Инокини Благовещения, большей частью молодые девушки из богатых и знатных семейств, жили в свое удовольствие: наряжались, как придворные дамы; «носили золотые ожерелья, запястья, серьги и кольца, забывая, что умерли для мира, что монастырь есть могила и что драгоценности не пристали покойникам», вспоминает очевидец. Кельи были обширные и светлые, с особой для каждой монахини часовней. Гости, приходившие к ним в роскошные и уютные приемные, locutarios, беседовали с ними хотя и сквозь решетку, но свободно и весело, как в великосветских гостиных, и делали им подарки — драгоценные благовония, пряности, невиданные плоды, привозимые из новооткрытой Западной Индии; передавались и любовные записочки.

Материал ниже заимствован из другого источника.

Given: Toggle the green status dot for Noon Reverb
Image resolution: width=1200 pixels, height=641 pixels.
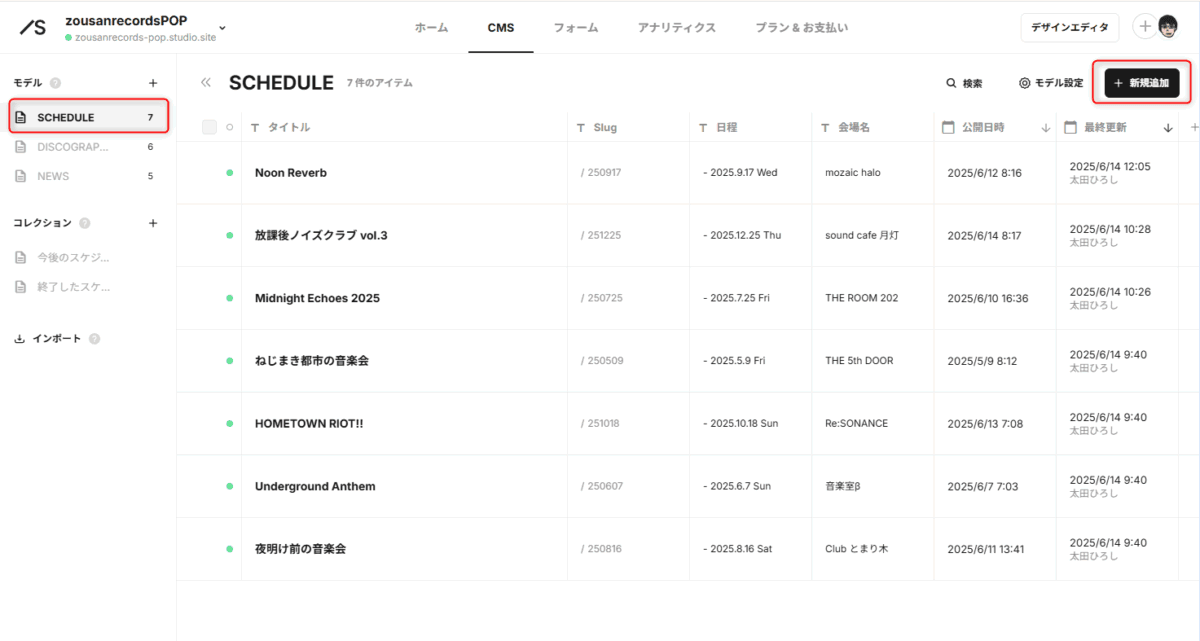Looking at the screenshot, I should click(x=230, y=173).
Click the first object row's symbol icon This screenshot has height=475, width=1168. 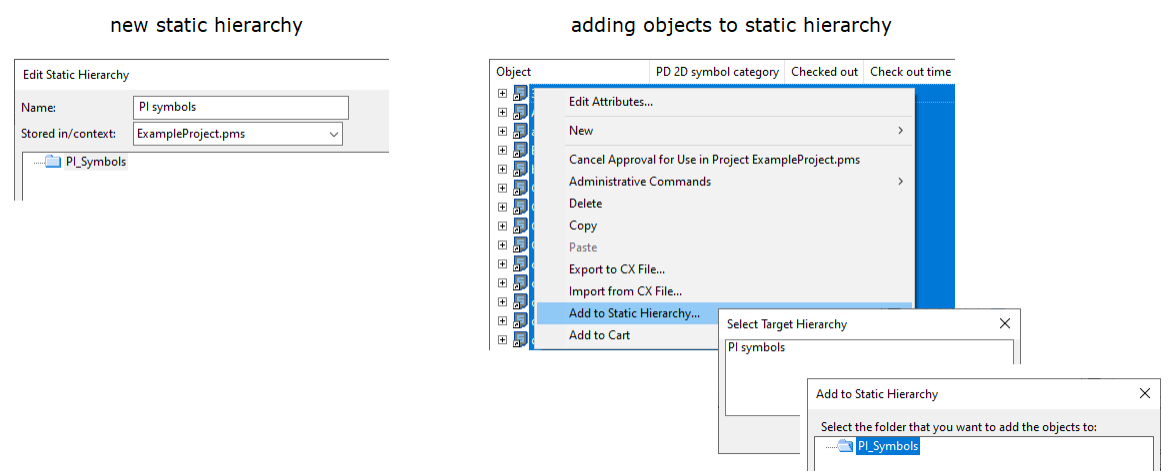click(x=520, y=93)
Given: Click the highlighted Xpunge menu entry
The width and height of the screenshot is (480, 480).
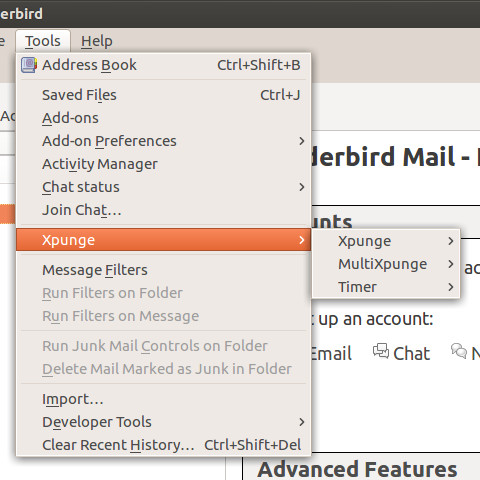Looking at the screenshot, I should click(x=164, y=240).

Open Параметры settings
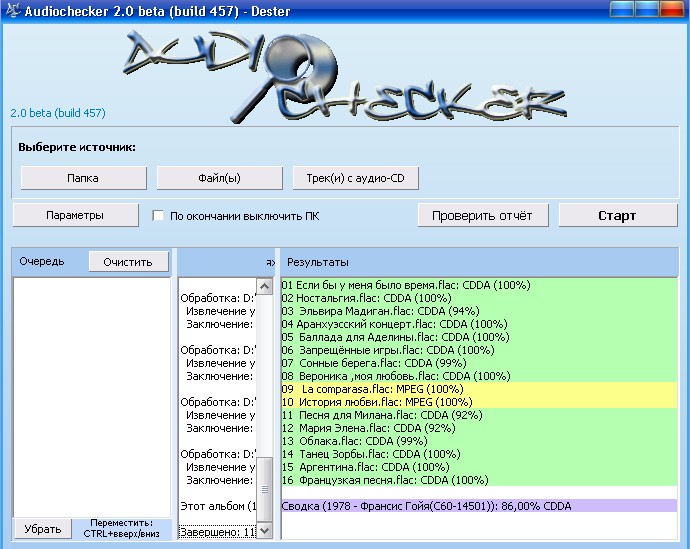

А в лунные летние ночи молодые кабаллеро в широких черных плащах и черных полумасках играли на гитарах и пели серенады под окнами келий.
«Я бы посоветовала родителям, мало думающим о вечном спасении дочерей своих и отдающим их в монастыри, где все эти мирские соблазны терпятся, подумать, по крайней мере, о семейной чести своей и выдавать их лучше замуж… потому что их дурное поведение в миру открыто, а в монастырях тайно, — скажет Тереза, вспоминая эти годы жизни своей. — Бедные девушки! Молодость, чувственность и прочие соблазны диавола вовлекают их в совершенно мирскую жизнь». То же происходит и с ней самой: «Так, от рассеяния к рассеянию, от суеты к суете, от греха ко греху, я дошла наконец до того, что мне было стыдно обращаться к Богу с молитвой: я чувствовала себя такой недостойной, что под предлогом смирения боялась молиться». «Около двадцати лет прожила она в великой сухости и никогда не желала ничего большего, потому что была так убеждена в низости своей, что считала себя недостойной возноситься душою к Богу», — вспоминает о себе Тереза в третьем лице. «Впрочем, снаружи поведение мое казалось безгрешным: я никогда не шепталась с гостями потихоньку сквозь щели монастырской ограды, или поверх ее, или в ночной темноте… потому что подвергать опасности честь обители мне казалось преступным. Но все-таки чрезмерная свобода, которой пользовались монахини, при слабости моей, могла бы довести меня до ада… если бы сам Господь меня от этого не спас». «Совесть обличала меня, а духовники оправдывали: так, один из них, когда я призналась ему в моих угрызениях, сказал мне, что если бы я достигла и высшей степени созерцания, то беседы мои (с приходившими в обитель гостями) не могли бы мне повредить… Бедная душа моя! Когда я вспоминаю, как она лишена была всякой помощи, свободно предаваясь развлечениям и удовольствиям, которые считались дозволенными, — я не могу себя не пожалеть».